Lorsque Lynn découvre, en rentrant chez elle, que le bébé de Lucy est mort et que Clark est arrêté, elle reste un pilier, un soutien inévitable. Mais lorsque la rumeur se répand que Lucy aurait tué elle-même son petit garçon, Lynn commence à la regarder autrement, et découvre en même temps qu’elle-même est considérée différemment par les gens qui l’entourent.

La communauté étriquée de Lynn + Lucy, où le format 4/3 est utilisé comme métaphore de l’étouffement de la classe ouvrière, confinée et coupée du reste du monde parce que le reste de la société contemporaine a appris à la considérer comme un dommage collatéral (du capitalisme, du développement, de l’évolution…), a ses propres codes, sa propre manière d’appréhender le quotidien.

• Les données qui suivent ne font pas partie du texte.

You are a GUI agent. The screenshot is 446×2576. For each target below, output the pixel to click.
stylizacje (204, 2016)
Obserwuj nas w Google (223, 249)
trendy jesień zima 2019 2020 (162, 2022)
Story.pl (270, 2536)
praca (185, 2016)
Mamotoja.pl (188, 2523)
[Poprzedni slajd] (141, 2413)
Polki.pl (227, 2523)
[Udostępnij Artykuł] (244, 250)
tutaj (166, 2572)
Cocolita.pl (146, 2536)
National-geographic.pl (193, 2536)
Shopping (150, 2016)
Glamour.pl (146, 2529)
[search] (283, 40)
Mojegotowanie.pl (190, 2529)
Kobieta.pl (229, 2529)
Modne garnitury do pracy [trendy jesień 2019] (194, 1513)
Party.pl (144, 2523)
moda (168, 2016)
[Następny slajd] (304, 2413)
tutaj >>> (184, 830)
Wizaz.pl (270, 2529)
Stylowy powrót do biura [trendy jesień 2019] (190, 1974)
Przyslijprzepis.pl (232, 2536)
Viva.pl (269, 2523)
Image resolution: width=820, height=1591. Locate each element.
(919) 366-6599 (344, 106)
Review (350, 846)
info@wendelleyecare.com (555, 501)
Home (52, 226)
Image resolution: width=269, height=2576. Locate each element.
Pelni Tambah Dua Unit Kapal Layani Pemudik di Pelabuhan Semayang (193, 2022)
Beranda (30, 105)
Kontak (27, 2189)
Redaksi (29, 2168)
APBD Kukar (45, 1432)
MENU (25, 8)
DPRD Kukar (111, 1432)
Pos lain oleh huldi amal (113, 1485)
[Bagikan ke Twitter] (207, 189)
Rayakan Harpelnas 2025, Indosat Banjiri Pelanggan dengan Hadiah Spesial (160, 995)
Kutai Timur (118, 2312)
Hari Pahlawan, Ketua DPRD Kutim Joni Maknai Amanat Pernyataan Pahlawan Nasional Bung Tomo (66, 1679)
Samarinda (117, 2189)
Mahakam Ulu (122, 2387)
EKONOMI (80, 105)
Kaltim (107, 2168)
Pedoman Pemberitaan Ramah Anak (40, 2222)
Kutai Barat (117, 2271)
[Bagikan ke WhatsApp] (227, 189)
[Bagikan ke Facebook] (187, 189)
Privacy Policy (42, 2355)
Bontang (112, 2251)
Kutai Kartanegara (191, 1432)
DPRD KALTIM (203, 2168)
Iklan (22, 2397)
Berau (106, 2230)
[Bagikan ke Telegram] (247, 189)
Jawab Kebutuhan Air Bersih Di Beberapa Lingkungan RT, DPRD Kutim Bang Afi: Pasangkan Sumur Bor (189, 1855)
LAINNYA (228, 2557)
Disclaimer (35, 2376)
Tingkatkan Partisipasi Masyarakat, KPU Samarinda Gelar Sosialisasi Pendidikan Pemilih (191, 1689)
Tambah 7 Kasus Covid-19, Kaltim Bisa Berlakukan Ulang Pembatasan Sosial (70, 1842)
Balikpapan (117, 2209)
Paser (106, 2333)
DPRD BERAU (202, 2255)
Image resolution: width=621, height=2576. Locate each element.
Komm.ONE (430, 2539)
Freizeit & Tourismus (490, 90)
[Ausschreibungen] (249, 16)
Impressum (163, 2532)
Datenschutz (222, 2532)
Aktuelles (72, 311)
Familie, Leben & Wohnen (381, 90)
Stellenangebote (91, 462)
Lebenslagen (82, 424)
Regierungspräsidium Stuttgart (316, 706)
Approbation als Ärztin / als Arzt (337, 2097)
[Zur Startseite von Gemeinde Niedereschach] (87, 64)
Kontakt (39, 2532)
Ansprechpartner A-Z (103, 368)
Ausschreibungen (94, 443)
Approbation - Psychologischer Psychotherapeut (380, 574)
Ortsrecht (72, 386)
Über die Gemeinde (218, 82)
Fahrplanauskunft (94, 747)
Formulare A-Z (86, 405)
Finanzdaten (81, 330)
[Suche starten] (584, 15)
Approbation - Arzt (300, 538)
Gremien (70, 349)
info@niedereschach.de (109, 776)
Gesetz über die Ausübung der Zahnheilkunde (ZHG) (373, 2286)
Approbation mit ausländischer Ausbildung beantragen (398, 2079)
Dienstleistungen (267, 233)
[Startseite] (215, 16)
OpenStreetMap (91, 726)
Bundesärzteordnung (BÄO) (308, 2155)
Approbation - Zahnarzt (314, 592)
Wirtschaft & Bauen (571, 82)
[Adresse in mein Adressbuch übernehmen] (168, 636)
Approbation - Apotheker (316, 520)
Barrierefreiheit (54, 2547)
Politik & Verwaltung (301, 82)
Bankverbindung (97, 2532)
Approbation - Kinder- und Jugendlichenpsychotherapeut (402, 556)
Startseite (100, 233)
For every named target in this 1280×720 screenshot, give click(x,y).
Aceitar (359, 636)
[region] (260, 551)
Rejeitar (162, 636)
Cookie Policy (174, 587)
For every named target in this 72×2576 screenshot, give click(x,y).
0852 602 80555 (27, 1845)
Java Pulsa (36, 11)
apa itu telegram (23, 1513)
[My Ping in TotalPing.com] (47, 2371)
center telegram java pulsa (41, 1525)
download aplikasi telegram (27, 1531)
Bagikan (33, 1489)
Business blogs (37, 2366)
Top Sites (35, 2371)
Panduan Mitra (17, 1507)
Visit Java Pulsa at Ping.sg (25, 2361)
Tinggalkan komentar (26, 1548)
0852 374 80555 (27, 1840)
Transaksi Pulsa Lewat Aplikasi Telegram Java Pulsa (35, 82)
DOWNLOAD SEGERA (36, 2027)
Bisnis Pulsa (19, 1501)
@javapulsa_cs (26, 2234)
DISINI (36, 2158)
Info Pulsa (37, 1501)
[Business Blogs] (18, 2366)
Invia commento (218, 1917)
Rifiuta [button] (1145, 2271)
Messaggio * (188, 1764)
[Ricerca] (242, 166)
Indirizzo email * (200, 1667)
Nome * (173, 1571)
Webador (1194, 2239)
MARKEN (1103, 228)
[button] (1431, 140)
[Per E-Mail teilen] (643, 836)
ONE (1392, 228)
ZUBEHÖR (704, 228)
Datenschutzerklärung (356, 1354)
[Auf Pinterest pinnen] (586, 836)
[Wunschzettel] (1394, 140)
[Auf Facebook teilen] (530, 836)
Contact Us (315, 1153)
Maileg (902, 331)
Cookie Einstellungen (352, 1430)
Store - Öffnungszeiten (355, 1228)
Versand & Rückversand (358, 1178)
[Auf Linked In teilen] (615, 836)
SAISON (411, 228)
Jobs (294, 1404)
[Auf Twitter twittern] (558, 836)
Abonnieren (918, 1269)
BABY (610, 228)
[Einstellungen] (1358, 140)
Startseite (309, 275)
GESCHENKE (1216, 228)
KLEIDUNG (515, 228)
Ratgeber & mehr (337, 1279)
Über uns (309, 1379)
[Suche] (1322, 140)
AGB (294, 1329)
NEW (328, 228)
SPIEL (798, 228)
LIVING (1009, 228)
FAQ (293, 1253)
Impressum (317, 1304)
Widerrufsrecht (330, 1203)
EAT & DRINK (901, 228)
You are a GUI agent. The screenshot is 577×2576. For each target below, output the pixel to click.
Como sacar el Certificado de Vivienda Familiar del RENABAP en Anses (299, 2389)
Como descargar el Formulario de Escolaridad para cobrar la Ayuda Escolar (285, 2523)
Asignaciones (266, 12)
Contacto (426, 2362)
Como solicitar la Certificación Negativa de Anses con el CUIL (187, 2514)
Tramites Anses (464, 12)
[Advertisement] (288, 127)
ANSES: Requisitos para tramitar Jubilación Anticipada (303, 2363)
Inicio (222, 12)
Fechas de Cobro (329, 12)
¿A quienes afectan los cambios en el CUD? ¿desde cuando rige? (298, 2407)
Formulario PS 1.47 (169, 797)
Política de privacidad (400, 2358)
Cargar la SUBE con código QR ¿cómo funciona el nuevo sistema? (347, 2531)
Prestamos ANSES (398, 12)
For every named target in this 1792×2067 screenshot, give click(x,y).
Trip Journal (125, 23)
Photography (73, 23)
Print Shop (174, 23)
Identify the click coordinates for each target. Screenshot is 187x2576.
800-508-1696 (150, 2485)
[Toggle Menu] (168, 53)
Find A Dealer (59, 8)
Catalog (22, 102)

Lynn et Lucy ont conscience que leurs espoirs et leurs rêves sont partis en fumée depuis quelques années déjà, mais elles s’en accommodent tant bien que mal, n’ayant eu d’autre choix dans la vie que d’accepter qu’elles ont toujours été sous le joug d’un prédéterminisme social qui allait jouer toute leur vie en leur défaveur. Heureusement, Lynn a Lucy, et Lucy a Lynn.

C’est la tragédie qui s’abat sur elles qui les met sur la piste d’une guerre intraclasse, silencieuse et mesquine. Lorsque les soupçons de Lynn s’éveillent en direction de son inséparable (la rumeur moqueuse disait même à l’époque qu’elles étaient ensemble), elle voit par là même l’occasion d’exister, et Lynn la mère au foyer effacée peut exister différemment face à Lucy la maman jeune et jolie qui cache une meurtrière.

Un témoignage important de la société actuelle

Dans cette nouvelle cité ouvrière, l’herbe pousse sur la terre glaise de minuscules coins de jardin à l’arrière des maisons en pierre rouge mitoyennes. Tout y est triste, morne, et la morale toute-puissante guide la haine, la honte et la culpabilité. On crée de sordides problèmes pour oublier la fatigue et la misère.

Le réalisateur, Fyzal Boulifa, dit s’être inspiré pour ce premier long, qui mélange réalisme social et drame psychologique (auquel il ajoute quelques touches de thriller et de courts mais brillants instants de comédie), de Rainer Werner Fassbinder et d’Alan Clarke. On retrouve même Ken Loach, d’une certaine manière, puisque sa société de production Sixteen Films a en partie financé le film.

Mais l’horizon du film s’élève bien au-delà de sa dissection sociale : il analyse la portée, dans les communautés les plus défavorisées, des réseaux sociaux et alarme quant aux «fake news» et dresse le portrait apolitique d’un pays tellement divisé qu’il semble y avoir plusieurs Angleterre. Celle devant l’objectif de Boulifa est évidemment celle des oubliés, qui parlent avec un accent si fort que les mots, les phrases, sont déformés.

Cette communauté a développé son propre langage, en quelque sorte, aux antipodes de l’anglais propre sur lui et distingué que l’on parle dans les métropoles. Lynn + Lucy est un film rare et important, sublimé par le jeu de ses deux actrices, la non-professionnelle Roxanne Scrimshaw en tête (véritablement issue du milieu populaire ouvrier, c’est là son premier rôle au cinéma, obtenu à la suite d’un casting), un témoignage important de la société actuelle, de ses travers, de ses erreurs, qui se dévoile lentement derrière une esthétique irréelle et hypnotique.